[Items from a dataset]
BEGIN
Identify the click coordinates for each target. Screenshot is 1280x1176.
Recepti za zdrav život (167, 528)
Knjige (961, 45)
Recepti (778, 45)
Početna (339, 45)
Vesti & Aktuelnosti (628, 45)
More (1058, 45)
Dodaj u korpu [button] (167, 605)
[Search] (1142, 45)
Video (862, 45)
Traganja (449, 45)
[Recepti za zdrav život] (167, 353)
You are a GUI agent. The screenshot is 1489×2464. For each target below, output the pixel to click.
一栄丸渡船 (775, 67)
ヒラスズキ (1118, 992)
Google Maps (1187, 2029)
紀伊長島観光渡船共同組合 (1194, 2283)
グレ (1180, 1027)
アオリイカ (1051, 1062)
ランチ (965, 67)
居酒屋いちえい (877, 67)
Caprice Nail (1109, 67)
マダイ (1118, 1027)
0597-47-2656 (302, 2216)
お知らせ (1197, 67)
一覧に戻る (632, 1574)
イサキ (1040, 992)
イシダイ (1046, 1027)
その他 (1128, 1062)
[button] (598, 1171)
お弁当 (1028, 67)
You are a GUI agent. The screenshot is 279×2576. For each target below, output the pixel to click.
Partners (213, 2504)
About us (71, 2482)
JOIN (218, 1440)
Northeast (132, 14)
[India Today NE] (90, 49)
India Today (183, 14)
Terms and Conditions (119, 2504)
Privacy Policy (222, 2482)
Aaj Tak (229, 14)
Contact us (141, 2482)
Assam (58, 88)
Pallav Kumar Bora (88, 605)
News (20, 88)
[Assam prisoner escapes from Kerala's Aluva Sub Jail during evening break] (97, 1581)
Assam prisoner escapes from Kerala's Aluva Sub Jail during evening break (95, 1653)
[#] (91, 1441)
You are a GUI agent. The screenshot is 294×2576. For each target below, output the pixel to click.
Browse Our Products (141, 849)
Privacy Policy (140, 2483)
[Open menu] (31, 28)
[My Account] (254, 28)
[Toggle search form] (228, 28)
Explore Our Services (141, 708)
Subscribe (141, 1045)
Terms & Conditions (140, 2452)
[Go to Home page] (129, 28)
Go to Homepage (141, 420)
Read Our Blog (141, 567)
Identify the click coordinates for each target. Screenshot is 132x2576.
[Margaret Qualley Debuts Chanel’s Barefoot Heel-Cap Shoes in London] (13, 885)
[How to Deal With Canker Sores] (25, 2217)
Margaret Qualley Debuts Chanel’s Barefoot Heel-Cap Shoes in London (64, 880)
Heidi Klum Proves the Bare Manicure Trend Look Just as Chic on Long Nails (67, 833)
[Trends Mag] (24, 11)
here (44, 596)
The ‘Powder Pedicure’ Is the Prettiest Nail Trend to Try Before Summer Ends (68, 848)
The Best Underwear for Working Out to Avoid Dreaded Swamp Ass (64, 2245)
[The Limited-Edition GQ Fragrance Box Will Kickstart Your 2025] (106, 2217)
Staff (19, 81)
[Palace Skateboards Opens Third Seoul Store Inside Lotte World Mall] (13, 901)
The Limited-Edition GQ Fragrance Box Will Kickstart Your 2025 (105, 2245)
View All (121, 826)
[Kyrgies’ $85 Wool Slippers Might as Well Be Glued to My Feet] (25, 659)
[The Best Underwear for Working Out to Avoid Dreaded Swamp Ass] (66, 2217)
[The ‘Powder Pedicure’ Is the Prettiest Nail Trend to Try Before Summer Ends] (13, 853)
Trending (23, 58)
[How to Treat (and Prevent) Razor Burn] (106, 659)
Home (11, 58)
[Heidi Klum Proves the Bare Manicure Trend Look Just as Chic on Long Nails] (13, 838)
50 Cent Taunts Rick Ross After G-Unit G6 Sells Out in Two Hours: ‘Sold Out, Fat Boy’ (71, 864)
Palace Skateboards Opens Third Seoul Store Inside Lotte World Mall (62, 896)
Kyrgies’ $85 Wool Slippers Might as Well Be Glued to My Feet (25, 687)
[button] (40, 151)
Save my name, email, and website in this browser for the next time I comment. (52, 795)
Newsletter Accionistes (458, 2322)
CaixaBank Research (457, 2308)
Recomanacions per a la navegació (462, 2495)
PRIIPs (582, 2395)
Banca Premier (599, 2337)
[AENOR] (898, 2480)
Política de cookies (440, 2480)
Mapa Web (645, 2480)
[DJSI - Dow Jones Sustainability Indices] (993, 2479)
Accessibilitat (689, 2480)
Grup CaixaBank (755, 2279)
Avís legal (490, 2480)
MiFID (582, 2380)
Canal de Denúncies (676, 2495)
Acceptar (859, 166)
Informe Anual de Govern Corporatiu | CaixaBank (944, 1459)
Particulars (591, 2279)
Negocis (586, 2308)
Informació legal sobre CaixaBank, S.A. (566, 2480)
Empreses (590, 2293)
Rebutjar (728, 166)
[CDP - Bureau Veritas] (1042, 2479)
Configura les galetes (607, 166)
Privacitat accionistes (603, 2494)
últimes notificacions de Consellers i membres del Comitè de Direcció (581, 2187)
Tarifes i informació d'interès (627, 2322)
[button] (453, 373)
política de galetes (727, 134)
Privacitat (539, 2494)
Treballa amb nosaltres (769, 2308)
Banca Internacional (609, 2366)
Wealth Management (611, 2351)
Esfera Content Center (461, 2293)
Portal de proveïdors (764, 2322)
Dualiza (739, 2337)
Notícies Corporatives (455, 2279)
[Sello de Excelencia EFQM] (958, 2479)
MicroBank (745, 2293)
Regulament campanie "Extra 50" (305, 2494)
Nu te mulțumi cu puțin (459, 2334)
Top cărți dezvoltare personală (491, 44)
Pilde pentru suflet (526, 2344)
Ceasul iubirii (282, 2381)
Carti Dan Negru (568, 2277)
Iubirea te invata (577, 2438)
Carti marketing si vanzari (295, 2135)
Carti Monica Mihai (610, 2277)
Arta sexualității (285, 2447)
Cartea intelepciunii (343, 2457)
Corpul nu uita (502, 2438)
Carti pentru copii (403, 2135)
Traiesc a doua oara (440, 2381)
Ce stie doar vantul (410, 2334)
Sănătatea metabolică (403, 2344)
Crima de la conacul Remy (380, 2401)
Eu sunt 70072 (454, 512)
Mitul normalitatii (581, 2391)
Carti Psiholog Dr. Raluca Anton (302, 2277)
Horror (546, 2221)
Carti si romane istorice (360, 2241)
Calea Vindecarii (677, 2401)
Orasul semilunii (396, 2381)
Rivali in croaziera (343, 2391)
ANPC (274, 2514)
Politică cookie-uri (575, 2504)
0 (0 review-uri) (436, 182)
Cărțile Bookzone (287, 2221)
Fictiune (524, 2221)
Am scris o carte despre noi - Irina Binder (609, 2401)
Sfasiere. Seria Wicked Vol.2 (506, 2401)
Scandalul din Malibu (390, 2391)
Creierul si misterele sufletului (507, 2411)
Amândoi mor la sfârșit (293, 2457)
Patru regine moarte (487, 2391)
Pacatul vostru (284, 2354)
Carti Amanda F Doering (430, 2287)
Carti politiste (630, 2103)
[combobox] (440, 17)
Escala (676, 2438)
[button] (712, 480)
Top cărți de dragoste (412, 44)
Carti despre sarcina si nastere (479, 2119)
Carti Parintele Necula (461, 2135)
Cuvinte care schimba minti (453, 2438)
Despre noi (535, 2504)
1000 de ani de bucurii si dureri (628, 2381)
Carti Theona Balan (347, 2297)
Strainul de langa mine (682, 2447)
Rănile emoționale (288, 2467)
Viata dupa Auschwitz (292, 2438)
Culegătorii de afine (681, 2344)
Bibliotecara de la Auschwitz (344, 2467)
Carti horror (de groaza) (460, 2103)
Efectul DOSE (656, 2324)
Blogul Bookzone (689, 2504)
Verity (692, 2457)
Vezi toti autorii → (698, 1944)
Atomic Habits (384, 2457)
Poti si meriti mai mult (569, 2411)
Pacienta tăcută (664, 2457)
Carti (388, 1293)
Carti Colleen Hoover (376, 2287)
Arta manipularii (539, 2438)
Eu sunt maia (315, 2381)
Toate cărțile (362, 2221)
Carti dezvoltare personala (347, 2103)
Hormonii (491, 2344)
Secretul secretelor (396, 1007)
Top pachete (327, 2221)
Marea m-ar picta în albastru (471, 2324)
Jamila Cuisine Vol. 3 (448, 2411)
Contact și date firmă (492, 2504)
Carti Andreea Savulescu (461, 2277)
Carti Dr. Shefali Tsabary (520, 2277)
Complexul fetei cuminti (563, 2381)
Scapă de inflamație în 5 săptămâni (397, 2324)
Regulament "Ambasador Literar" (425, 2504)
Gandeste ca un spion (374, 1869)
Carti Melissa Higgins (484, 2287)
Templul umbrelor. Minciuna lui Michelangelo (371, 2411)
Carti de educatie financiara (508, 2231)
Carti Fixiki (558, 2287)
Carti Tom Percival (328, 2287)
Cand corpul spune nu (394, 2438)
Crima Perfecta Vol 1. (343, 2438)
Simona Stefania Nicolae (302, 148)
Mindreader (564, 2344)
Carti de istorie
END
◆ Task to complete:
Please repeat, exactly and only, the lines from the one containing "Scapă de inflamație" through the last line of the records, both included.

◆ Task result:
Scapă de inflamație în 5 săptămâni (397, 2324)
Regulament "Ambasador Literar" (425, 2504)
Gandeste ca un spion (374, 1869)
Carti Melissa Higgins (484, 2287)
Templul umbrelor. Minciuna lui Michelangelo (371, 2411)
Carti de educatie financiara (508, 2231)
Carti Fixiki (558, 2287)
Carti Tom Percival (328, 2287)
Cand corpul spune nu (394, 2438)
Crima Perfecta Vol 1. (343, 2438)
Simona Stefania Nicolae (302, 148)
Mindreader (564, 2344)
Carti de istorie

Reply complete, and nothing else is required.